**What to produce**
Display each line from the entries below that contains the string "pyautogui", reproducing every such line in full.

Information given Start Marker

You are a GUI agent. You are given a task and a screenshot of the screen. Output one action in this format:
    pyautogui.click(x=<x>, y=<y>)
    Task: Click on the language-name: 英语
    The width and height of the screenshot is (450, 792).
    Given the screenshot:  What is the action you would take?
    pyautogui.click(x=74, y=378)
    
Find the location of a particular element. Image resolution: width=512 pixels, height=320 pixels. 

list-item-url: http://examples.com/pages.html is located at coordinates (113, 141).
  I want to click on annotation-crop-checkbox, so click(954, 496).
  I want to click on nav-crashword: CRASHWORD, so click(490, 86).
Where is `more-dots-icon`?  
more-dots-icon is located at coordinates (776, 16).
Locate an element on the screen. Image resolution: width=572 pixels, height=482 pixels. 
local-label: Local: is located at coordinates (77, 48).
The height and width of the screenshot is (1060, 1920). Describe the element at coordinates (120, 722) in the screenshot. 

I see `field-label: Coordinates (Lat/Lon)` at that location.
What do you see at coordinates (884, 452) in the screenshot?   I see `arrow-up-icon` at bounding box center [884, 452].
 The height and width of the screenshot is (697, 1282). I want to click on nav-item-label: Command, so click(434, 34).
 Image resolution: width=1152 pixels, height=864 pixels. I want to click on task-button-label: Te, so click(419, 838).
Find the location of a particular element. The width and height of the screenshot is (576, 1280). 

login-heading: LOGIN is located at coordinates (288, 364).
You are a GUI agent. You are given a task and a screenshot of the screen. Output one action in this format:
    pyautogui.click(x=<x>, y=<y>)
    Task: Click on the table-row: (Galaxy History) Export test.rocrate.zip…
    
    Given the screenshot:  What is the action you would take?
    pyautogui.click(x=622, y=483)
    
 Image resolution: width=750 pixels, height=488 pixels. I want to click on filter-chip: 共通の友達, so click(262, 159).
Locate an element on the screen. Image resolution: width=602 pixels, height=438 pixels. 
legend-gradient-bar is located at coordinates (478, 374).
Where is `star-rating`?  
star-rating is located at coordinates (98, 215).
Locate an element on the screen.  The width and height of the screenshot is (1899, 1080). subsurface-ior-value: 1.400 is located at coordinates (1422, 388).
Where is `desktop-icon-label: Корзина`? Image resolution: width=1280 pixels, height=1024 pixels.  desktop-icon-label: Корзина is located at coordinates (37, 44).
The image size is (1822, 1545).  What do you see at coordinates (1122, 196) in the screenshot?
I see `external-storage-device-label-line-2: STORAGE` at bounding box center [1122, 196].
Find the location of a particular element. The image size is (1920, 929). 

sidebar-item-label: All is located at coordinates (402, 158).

Information given End Marker

**Written answer**
    pyautogui.click(x=<x>, y=<y>)
    pyautogui.click(x=74, y=378)
    pyautogui.click(x=<x>, y=<y>)
    pyautogui.click(x=622, y=483)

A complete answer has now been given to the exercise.